Written request:
Copy word for word the lines of the records that run from the line with "Task: Click the encryption progress bar" through the end of the records, and leave the pictures out of your copy.

[Records of target positions]
## begin

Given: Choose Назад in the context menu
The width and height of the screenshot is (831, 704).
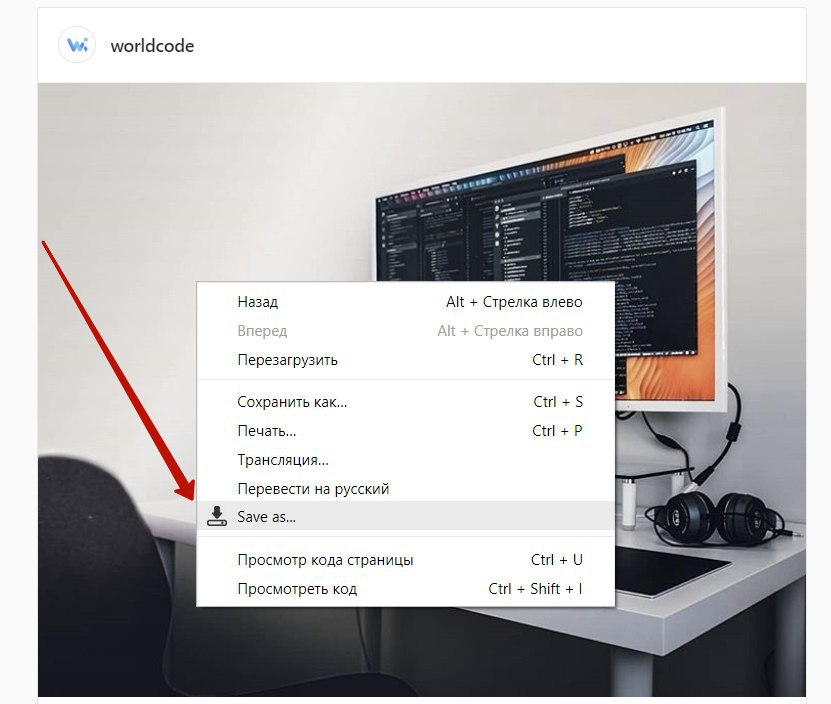Looking at the screenshot, I should coord(405,302).
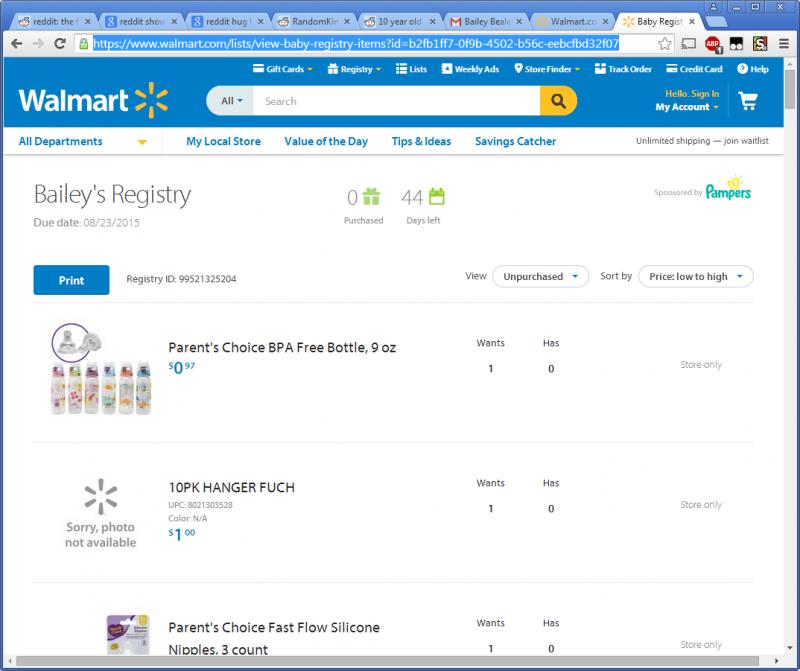Click the vertical scrollbar thumb
The image size is (800, 671).
pos(789,89)
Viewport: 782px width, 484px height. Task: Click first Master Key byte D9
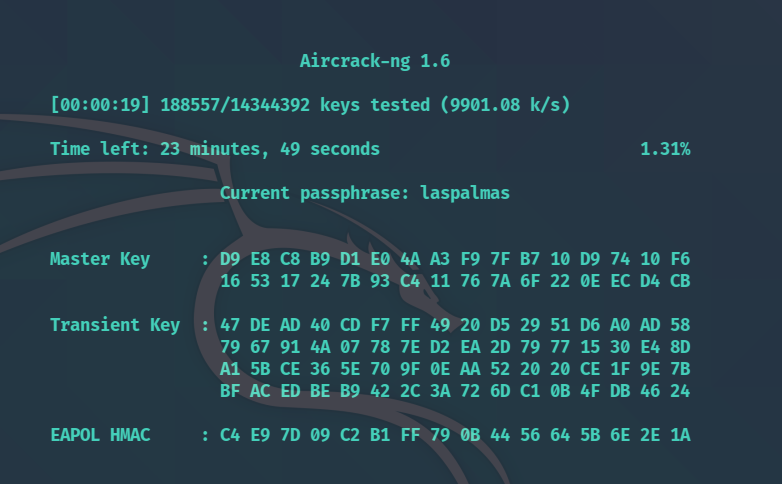coord(230,259)
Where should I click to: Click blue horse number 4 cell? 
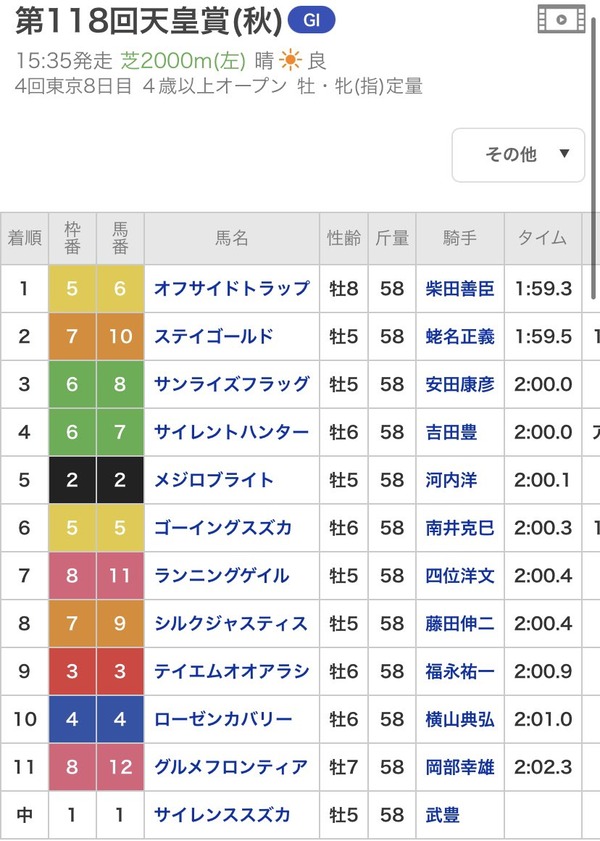(x=120, y=719)
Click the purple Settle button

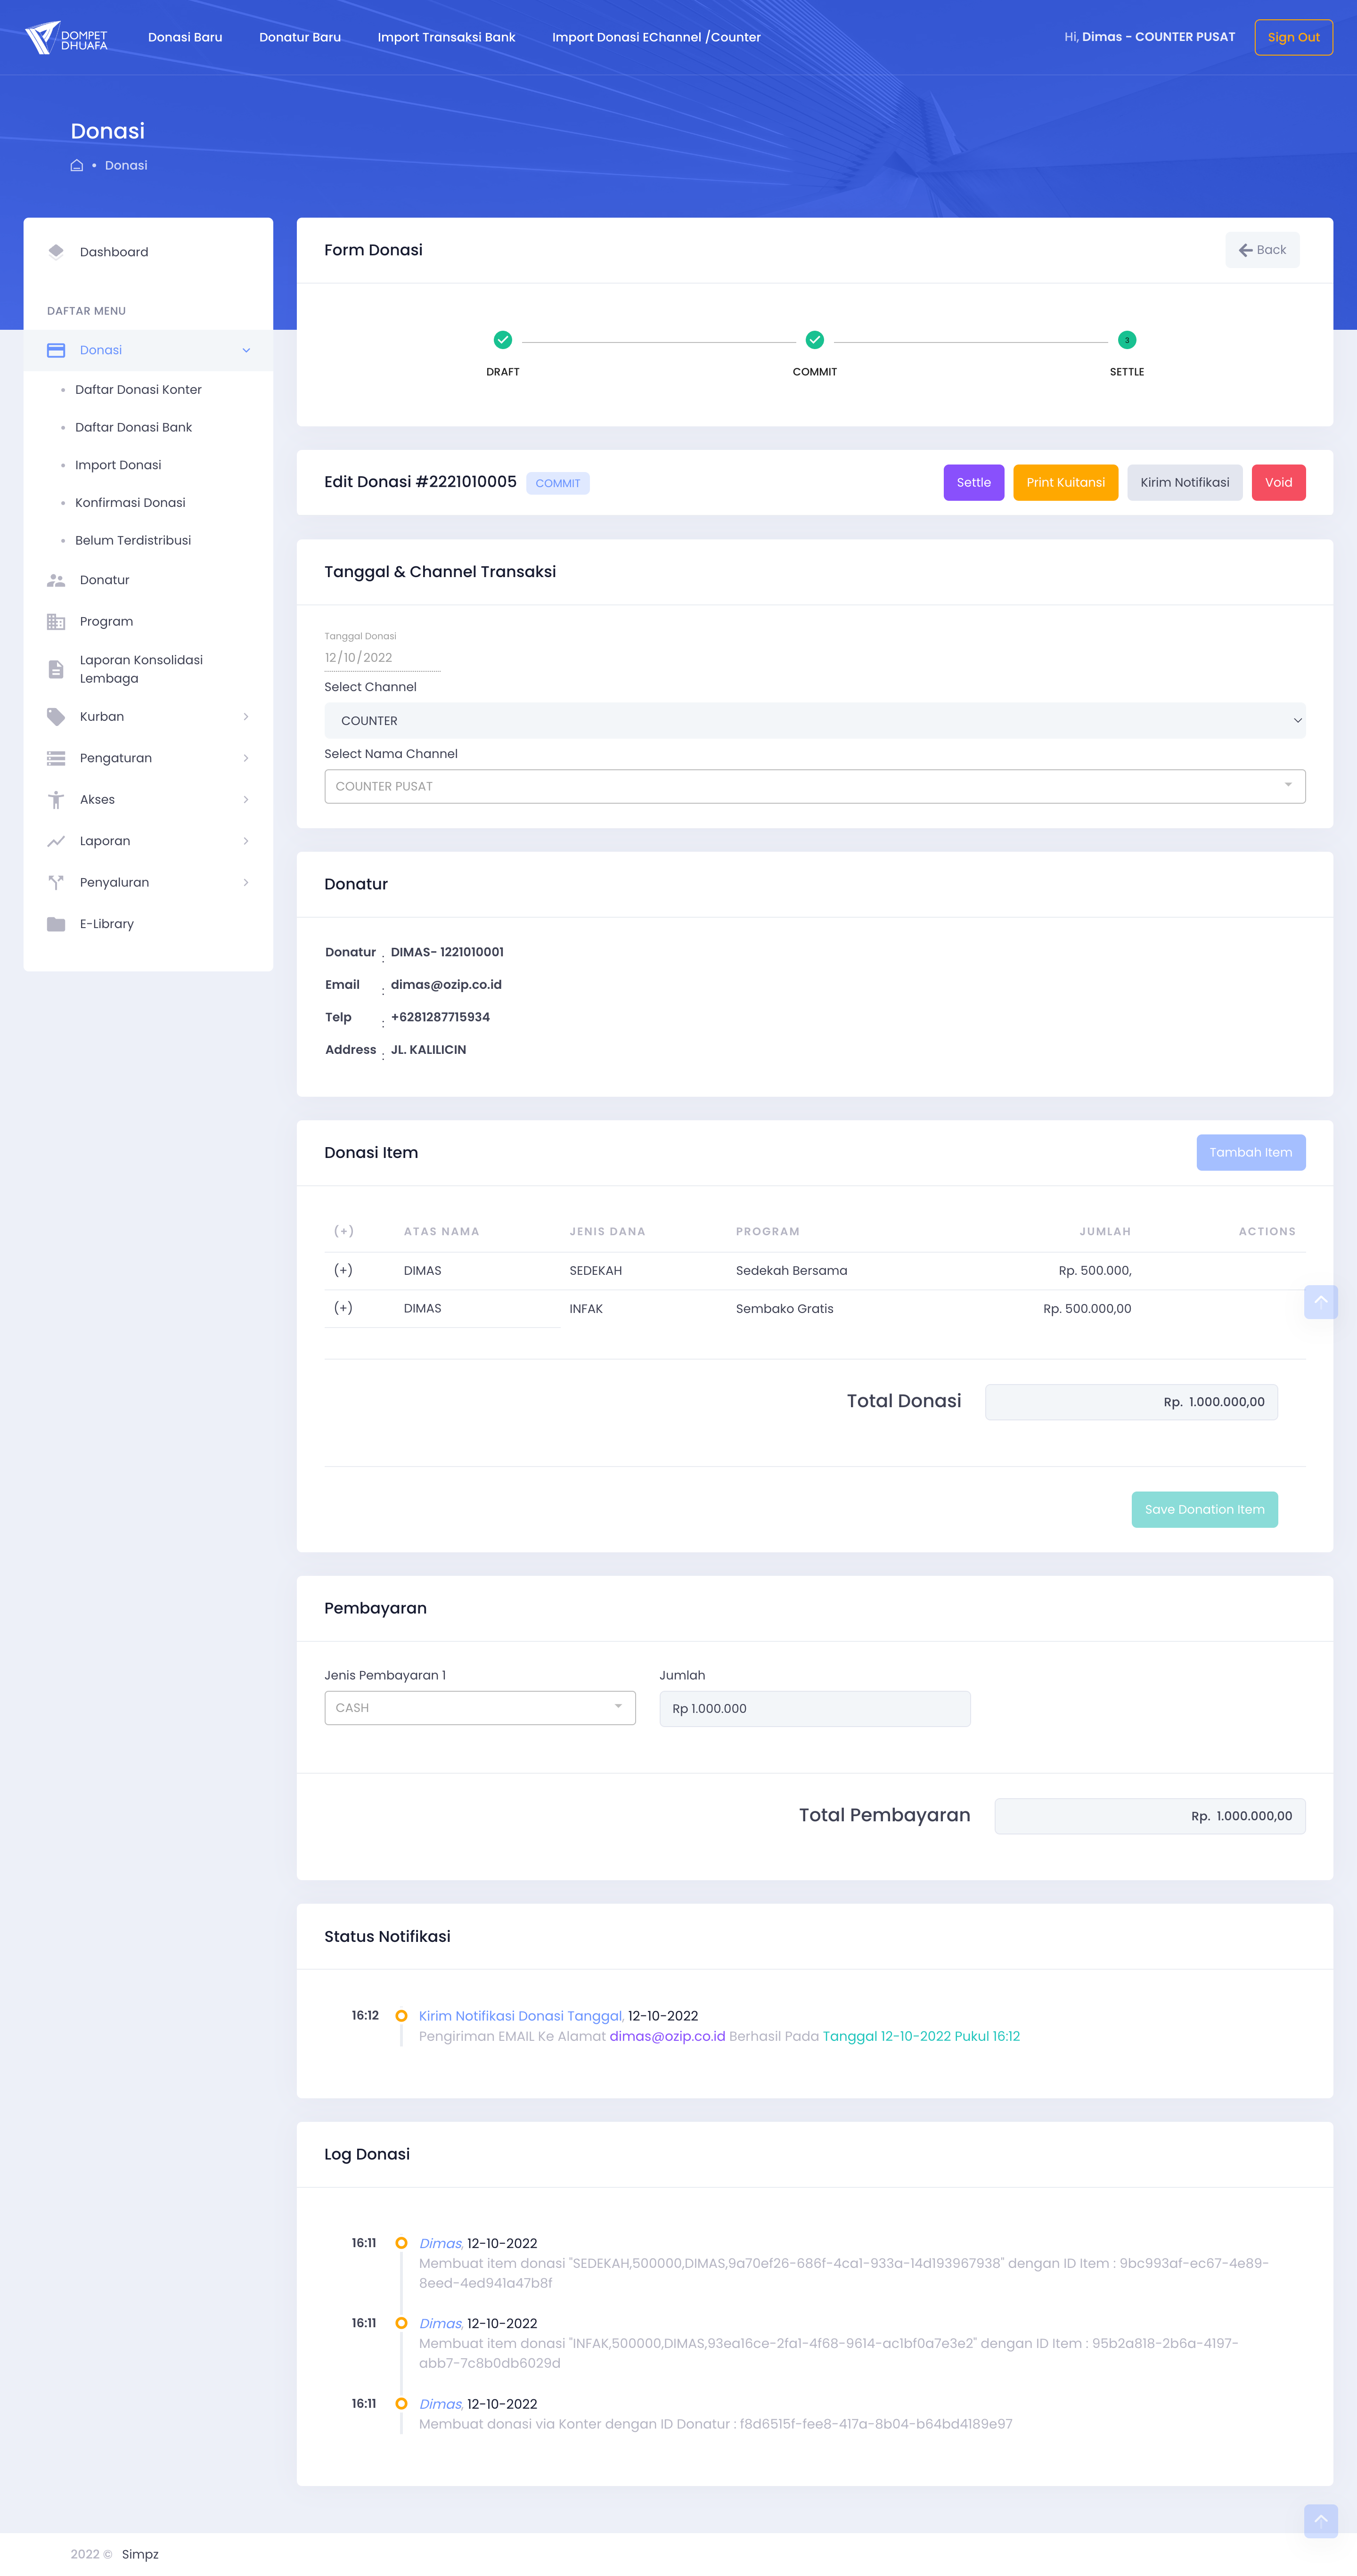coord(973,483)
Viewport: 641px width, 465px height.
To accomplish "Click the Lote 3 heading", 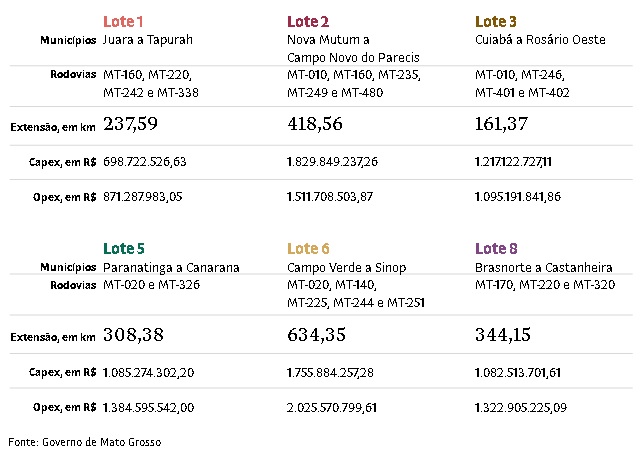I will pyautogui.click(x=496, y=21).
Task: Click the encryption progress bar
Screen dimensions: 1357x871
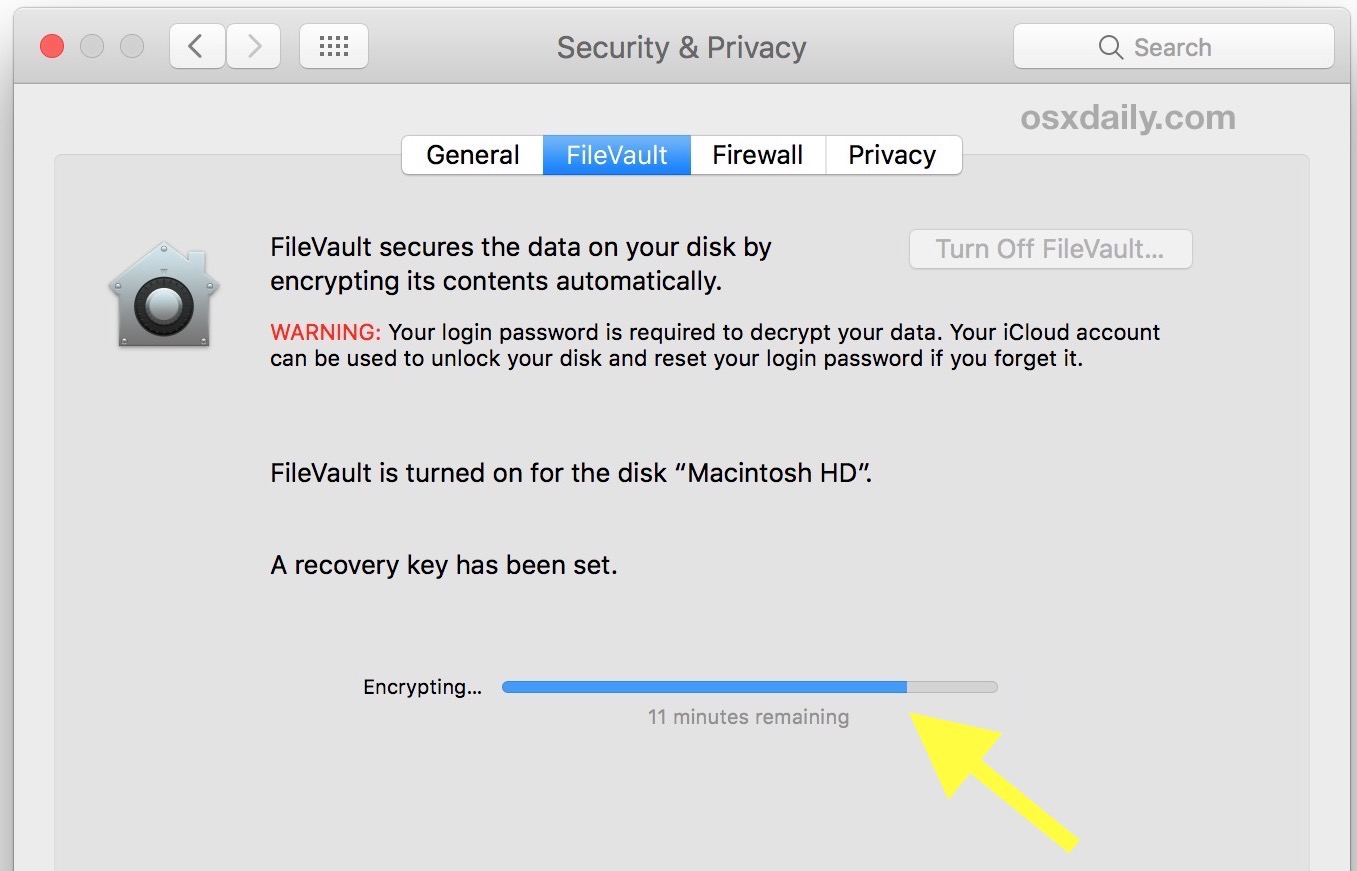Action: click(x=749, y=687)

## end

The completed task:
Task: Click the encryption progress bar
Screen dimensions: 1357x871
Action: click(x=749, y=687)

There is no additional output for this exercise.